=== Written exercise A ===
According to the Barndiva blog post below, which two hangover cures return on the New Year's Day brunch menu?
=== Written exercise B ===
Go on with the Barndiva blog post below, picking up after its final sentence.

=== Selected excerpt ===
Omelet with Caviar Crème Frâiche is the last Dish of the Week for the Blog this year. Looking back at the dishes we documented in 2011, we hope we managed a few Aha! moments that bridged the gap between the professional and the home cook, showcasing superior ingredients while finding the key to dishes that were both simple and elegant. No matter how labor intensive they were, and some of them were doozies, our hope was to delight your eye with finished dishes where the chef’s hand was all but invisible, his talent subsidiary to taste. The best dishes we eat in any year are usually the ones that don’t shout so much as fervently whisper, overwhelming neither the palate nor the stomach.

Because we think the first meal of the New Year should be as memorable as the last, Early Bird's Omelet with Caviar Crème Frâiche will be one of the stars of our New Year’s Day Brunch Menu this Sunday,  Janurary 1, 2012. On the drink side, for those of us who intend to party hard on New Year's Eve, the New Year's Day menu also brings back two classic Barndiva hangover cures:  Bite the Dog and the Fernet Old Fashioned.

2011: The People Who Made It All Possible

It takes a lot of hard work (not to mention talent) to keep Barndiva going all year. Even more to keep it growing in the ways we care about most. At the end of the day, ironic as it may sound, great restaurants aren’t about food as much as they are about people.  A lot of people ~ from the farmers and ranchers who grow and raise our ingredients, through the chefs of various stations who clean, cut, cook and plate,  to the servers, hostesses and bartenders who deliver our drinks and food to the table with a skilled flourish that honors the work and love that's goes  into every dish.

We are truly blessed to have talent in abundance here at Barndiva. And it isn’t just the professionalism our purveyors and staff have that is ultimately so remarkable; it's the way they rock it, with an abundance of humor and good will.

2011 was a great year for us, hard but truly wonderful.  We have always had great heart for what we do but I’m the first to admit our best intentions haven't always gone hand in hand with perfect timing. If you’ve eaten here in the past year, or shared the excitement of an event, you know we are on a roll.

=== Given information ===
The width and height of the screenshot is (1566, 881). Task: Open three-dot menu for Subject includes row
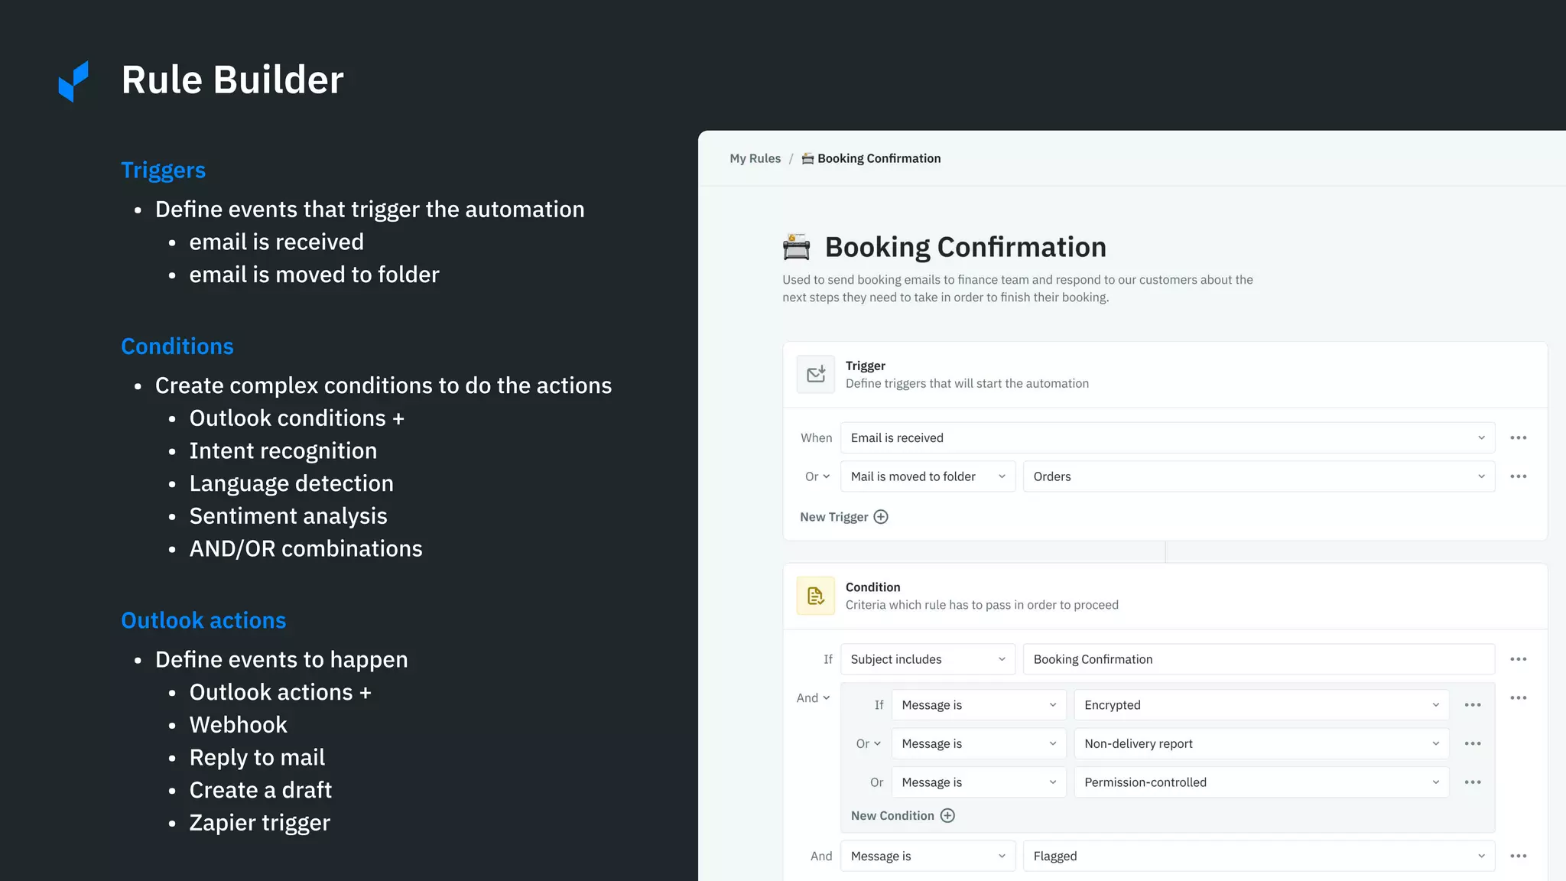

=== Output A ===
Bite the Dog and the Fernet Old Fashioned.

=== Output B ===
None of us knows what lies ahead this year. It's hard to ignore the fact that most mornings the world outside feels like it is going to hell in a handbag. There’s too much greed and fear around, coupled with the uneasy but pervasive message from on high that even if you do a good job in life, an honest job, you’re going to end up with the short end of the stick. Don’t believe it. There are wonderful things happening all around us, they just need to be acknowledged and supported. Fought for. Enjoyed.  Joy should be at the heart of  what gets us out of bed every morning ~ even if some days it's just the fumes of the possible. But joy is like a fire, it needs kindling to get started. Constant feeding to keep it going.

So here's a Big Thank You to our kindling makers and fire builders of 2011 ~ starting with the singular farms and ranches that have supplied Barndiva throughout the year, especially the ones (you know who you are) that do not mind bringing in only one or two crops that meet Ryan’s exacting standards. Special shout out to Bonnie at Dragonfly who lets me fill the barn with the most impossibly beautiful blooms from her gardens while never failing to kick me in the ass when I need it; Alex and all the guys at Mix Gardens, Myrna and Earl at Early Bird's Place, Vidal and Daniel (and of course Lukka) at the farm, Lou and Susan Preston for writing the manual on how to raise happy pigs and sheep and besides great wine, produce some of the best olive oil around.

Thank you to our incredible Kitchen Staff  (special shout out to The Incredible Flying Wycoff Brothers, the irrepressible Pancho, Manny, Danny, Octavio, Shale,  and expediter extraordinaire Katie) and our charming and informed Front of House, now lead by the eminently able and urbane Bennett and the lovely Catherine.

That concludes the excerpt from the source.